Part of the reason that concentrating on the secondary factors is so important is that few writers about pop music have more than a rudimentary technical knowledge of the subject; and even fewer of their readers could tell a countermelody from a contrabassoon. Jarvis Cocker once told a music hack that he pitied him, "because you'll never get anywhere near to what you're trying to write about." So you communicate the essence of your subject by allegory and metaphor, by writing about something else.
Which may also explain why I'm still fascinated by music, even if I've stopped listening to it.
5 comments:
Are we to infer from this that yer man Reynolds has stopped reading Barthes and started reading Henry Jenkins?
And surely all artworks - not just pop songs - are embedded in a wider cultural context? I wouldn't call that 'radical impurity', just unavoidable.
I can't belive I've never before heard/read or considered using "middlebrow". How wonderful!
Being (minisculey) musical, I'm not sure I have the right to comment on the non-musical music reviewer/critic/writer, but I don't see a problem with it. I don't imagine every Art (note the capital) afficianado is a painter or sculptor. One knows what one likes and with a bit of investigation, the jist is not that mystical.
Just a bunch of pish-toshery to add to the fascade of wonder and mystery.

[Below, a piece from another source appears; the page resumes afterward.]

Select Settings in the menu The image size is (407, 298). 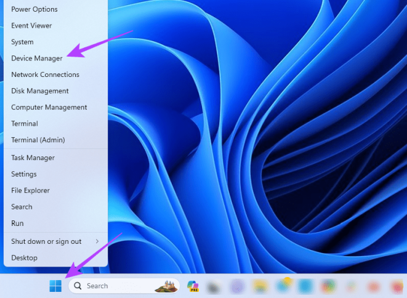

I would simply advise one not to look behind the curtain, because the wizard is not that impressive once you've seen him up close.
Didn't Paul Morley give up rock journalism when he was 25 because he thought he was too old?
Sadly I recently heard him pontificating on the Sugar Babes, which says it all really.
One of the best things about popular music is that you can write about it convincingly without knowing much about the technical side.
Fair point, Patroclus, but it's much easier to consider some art forms - classical music, abstract painting - in a decontextualised manner, than others. You just deal with the content. Whereas it's perfectly fair (as far as I'm concerned) to base one's reaction to a pop song on the tightness of the singer's trouser, or whether the drummer votes Conservative. (At a slight tangent, Miranda Sawyer recently said that she finds it impossible to write about classical music unless it's very bad.)
Pish-toshery (the village next to Balamory, surely?) is what it's all about, Rimshot.
Garfer: He'd probably argue that his retirement was a hyperreal illusion, caused by too much Kraftwerk.
Not just that, Billy, you can play the stuff with no knowledge whatsoever. In OW's words: "I don’t play accurately - any one can play accurately - but I play with wonderful expression."